The problem: Take every line of the material below that includes the string "Festival" and copy it out.

+++

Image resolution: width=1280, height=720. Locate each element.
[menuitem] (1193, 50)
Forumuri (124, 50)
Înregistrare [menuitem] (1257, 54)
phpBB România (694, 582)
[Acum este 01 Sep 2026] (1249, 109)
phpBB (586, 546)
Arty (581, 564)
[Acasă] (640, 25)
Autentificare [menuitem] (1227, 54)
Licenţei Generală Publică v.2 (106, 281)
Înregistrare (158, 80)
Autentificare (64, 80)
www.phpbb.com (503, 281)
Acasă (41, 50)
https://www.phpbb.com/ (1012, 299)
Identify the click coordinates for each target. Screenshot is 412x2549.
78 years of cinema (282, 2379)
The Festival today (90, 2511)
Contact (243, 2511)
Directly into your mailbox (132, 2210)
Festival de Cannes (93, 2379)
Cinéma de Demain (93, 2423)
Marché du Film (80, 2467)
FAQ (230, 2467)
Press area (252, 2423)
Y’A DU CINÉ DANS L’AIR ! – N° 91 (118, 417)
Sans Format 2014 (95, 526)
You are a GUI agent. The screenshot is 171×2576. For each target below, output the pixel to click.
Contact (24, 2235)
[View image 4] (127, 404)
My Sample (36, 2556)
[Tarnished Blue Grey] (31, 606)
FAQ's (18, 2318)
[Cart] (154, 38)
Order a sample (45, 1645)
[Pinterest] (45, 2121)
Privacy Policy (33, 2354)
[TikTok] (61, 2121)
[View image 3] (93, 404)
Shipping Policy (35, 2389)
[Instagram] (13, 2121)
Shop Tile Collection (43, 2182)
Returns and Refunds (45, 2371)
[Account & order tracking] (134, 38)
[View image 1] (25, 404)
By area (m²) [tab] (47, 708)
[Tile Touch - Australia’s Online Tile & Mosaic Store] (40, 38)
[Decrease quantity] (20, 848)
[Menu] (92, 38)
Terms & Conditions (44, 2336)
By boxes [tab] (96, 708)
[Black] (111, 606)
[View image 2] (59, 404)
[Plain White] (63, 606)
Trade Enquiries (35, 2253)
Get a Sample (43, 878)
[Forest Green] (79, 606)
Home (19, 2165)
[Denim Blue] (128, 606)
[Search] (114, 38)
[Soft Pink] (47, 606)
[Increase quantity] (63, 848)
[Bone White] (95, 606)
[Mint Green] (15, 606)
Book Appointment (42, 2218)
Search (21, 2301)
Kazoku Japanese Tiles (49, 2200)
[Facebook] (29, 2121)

+++

Expected answer:
The Festival today (90, 2511)
Festival de Cannes (93, 2379)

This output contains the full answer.